(Records for the task)
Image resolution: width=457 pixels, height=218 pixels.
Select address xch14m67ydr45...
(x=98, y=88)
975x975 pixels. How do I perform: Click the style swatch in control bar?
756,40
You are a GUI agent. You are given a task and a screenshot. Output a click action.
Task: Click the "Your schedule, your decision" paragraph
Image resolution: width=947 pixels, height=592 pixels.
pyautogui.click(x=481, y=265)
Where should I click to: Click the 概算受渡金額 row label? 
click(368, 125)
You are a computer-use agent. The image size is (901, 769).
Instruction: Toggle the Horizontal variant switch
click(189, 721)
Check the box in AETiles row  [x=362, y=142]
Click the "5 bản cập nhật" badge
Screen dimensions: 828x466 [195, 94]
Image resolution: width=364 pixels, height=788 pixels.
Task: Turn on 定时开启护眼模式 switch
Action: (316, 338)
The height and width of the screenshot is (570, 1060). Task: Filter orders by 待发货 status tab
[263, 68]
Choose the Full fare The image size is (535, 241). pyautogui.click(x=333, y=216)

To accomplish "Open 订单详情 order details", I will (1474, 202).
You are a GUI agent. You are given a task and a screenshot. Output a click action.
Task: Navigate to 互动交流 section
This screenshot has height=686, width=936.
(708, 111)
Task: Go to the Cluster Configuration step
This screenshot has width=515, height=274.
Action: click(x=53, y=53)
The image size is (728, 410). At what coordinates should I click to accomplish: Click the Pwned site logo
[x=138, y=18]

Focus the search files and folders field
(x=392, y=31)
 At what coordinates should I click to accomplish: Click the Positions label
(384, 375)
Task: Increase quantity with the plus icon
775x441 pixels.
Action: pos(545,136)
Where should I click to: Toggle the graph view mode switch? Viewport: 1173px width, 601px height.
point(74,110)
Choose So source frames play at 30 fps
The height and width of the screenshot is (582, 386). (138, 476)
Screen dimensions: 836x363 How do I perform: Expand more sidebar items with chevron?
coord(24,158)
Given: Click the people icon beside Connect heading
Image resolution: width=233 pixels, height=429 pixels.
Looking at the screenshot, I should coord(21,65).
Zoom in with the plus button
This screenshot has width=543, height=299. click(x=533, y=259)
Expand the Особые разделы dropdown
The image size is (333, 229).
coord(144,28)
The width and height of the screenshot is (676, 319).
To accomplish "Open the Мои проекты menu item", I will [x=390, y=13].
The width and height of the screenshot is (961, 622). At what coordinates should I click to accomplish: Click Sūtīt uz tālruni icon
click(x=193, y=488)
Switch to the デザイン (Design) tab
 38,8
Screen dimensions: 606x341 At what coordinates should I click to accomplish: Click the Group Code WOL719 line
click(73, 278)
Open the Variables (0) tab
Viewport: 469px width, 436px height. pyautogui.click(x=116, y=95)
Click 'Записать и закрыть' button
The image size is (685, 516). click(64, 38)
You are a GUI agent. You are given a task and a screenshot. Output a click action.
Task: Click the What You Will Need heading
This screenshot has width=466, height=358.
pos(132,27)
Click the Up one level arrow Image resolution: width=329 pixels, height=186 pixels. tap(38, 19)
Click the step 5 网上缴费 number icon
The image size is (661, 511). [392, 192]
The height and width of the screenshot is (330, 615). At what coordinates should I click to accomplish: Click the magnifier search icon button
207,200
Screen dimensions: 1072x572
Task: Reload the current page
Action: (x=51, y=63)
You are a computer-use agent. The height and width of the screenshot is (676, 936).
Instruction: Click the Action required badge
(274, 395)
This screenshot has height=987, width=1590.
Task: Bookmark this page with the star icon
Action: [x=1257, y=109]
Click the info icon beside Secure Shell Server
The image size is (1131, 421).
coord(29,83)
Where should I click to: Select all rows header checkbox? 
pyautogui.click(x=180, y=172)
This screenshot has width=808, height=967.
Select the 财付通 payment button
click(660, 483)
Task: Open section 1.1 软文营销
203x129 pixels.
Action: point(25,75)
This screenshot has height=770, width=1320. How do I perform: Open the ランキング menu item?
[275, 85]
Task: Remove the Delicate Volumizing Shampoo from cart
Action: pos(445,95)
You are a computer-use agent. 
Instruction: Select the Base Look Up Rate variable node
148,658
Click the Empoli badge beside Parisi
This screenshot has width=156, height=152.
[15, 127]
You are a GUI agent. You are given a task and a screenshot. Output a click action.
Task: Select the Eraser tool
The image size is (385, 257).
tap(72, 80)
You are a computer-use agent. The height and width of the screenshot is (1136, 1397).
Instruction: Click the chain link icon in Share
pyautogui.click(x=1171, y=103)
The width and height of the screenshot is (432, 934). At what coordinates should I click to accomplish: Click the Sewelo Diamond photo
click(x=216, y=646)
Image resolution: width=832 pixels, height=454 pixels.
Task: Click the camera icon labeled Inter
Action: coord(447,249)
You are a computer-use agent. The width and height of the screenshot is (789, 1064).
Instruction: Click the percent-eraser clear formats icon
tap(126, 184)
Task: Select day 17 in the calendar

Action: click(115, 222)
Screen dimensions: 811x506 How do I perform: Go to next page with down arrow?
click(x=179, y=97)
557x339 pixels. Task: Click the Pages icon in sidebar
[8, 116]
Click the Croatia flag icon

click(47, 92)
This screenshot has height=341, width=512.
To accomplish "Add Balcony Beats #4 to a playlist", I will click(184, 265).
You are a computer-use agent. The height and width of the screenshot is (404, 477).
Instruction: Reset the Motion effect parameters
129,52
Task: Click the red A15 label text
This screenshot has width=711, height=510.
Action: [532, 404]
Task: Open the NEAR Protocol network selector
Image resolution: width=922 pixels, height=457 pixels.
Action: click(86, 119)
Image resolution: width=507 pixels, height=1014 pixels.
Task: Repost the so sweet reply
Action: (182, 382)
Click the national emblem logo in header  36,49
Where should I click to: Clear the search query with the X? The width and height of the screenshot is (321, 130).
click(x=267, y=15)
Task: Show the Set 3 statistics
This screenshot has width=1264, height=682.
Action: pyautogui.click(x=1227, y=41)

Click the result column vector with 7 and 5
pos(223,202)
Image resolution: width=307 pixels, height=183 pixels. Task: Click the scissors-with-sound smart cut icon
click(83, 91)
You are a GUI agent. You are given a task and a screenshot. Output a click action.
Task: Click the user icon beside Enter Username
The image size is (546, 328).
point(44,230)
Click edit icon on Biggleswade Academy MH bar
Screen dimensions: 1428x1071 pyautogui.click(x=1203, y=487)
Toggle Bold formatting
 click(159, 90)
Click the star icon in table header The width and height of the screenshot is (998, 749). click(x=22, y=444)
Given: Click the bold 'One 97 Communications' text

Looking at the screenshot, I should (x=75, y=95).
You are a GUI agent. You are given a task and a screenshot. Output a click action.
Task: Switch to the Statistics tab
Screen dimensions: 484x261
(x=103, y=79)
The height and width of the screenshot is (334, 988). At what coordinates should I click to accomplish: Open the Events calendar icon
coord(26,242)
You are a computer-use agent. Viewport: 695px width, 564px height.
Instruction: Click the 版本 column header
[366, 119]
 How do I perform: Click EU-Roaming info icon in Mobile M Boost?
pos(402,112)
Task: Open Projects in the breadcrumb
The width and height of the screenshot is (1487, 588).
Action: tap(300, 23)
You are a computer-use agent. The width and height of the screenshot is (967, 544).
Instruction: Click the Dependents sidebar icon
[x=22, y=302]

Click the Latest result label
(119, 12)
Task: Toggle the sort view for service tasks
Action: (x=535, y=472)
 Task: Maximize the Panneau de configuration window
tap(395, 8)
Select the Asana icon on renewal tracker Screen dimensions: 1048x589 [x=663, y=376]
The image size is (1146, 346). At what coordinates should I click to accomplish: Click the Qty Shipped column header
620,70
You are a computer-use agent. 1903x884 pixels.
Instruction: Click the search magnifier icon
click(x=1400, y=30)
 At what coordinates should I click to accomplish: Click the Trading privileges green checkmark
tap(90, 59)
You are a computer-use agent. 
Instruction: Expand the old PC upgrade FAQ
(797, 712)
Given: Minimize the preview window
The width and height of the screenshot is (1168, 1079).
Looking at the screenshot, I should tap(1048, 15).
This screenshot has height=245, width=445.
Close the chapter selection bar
(End Records for the task)
_Requirement_
Your reply should hold every line from the data that contains "heading", copied in full.

_Your solution_
Given: Click the people icon beside Connect heading
Task: Click the What You Will Need heading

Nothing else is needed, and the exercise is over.